[Stored data entries]
Segment Open
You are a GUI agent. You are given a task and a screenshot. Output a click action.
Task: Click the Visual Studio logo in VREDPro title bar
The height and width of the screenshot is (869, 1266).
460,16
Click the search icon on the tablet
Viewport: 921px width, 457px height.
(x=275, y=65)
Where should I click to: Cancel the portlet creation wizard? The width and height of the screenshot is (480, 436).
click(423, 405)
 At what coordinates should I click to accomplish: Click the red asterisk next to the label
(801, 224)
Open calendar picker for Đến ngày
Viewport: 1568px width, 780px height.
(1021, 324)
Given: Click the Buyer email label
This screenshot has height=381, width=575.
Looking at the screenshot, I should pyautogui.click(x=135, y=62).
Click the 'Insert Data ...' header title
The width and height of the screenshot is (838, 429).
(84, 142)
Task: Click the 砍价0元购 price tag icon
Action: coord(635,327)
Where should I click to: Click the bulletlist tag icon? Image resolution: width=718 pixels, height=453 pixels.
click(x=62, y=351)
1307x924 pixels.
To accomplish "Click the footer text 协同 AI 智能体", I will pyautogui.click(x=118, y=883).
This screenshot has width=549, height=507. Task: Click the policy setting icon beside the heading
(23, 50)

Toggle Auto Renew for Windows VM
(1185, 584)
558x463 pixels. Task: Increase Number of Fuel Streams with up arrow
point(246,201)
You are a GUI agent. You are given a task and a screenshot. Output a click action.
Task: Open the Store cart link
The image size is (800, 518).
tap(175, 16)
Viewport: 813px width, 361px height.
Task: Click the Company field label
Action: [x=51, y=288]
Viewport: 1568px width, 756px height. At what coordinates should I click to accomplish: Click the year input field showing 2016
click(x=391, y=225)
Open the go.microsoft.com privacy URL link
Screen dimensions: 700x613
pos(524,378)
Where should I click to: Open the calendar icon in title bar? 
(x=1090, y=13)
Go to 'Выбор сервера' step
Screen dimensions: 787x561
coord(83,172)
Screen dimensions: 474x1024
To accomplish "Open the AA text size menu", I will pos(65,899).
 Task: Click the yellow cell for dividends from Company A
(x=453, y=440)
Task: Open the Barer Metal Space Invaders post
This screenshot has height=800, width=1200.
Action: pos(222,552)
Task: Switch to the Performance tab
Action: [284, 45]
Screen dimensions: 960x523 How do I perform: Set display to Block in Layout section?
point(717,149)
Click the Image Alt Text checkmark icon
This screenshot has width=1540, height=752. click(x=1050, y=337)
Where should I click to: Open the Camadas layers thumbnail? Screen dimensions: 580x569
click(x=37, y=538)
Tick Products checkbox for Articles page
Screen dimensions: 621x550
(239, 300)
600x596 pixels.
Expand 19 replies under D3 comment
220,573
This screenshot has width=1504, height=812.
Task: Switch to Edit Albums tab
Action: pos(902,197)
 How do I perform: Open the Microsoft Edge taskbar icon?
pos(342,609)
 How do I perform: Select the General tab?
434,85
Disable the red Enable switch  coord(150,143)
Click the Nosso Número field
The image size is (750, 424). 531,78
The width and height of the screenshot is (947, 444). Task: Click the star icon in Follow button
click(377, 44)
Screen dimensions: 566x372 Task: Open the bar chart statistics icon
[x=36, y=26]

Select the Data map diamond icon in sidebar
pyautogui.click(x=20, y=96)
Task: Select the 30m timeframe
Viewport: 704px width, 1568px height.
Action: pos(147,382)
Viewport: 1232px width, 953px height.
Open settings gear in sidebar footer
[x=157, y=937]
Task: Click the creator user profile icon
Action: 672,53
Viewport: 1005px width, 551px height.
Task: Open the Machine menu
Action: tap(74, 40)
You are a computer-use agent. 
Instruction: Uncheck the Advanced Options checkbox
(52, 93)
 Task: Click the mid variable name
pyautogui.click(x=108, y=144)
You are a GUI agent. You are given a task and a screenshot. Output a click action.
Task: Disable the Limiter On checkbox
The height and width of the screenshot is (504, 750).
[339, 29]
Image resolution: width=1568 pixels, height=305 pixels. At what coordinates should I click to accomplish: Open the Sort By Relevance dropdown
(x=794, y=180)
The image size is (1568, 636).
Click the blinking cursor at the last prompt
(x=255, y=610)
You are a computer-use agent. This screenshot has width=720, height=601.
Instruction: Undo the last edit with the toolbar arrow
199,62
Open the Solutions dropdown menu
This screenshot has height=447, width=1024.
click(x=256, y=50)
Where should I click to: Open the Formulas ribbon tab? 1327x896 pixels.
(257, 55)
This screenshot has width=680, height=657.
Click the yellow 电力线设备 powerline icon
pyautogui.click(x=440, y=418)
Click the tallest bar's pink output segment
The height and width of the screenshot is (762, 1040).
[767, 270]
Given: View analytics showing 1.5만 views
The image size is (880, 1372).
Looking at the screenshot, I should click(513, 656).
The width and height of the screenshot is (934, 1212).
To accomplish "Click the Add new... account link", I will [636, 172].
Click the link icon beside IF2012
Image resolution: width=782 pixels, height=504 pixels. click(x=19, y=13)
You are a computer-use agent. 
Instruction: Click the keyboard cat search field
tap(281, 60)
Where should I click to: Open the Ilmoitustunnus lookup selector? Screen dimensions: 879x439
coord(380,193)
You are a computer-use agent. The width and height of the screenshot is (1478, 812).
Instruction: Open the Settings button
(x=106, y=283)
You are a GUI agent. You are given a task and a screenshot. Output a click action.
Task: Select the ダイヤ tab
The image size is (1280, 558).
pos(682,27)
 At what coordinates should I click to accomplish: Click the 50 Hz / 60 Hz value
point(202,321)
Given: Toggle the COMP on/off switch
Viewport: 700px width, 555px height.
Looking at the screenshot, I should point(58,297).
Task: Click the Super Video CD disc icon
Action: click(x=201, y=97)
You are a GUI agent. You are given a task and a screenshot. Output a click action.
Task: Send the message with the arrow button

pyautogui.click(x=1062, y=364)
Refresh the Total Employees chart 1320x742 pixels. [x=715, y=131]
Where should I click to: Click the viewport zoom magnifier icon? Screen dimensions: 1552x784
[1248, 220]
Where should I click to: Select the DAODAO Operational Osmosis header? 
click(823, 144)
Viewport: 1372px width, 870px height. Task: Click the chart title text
Segment Closed
*WHAT YOU ARE ASKED TO DO*. Would you please copy exactly the part of the entries above that begins at the line containing "Toggle Auto Renew for Windows VM" and ends at the line containing "Task: Open the Store cart link", both lines included?

*TASK SOLUTION*.
Toggle Auto Renew for Windows VM
(1185, 584)
558x463 pixels. Task: Increase Number of Fuel Streams with up arrow
point(246,201)
You are a GUI agent. You are given a task and a screenshot. Output a click action.
Task: Open the Store cart link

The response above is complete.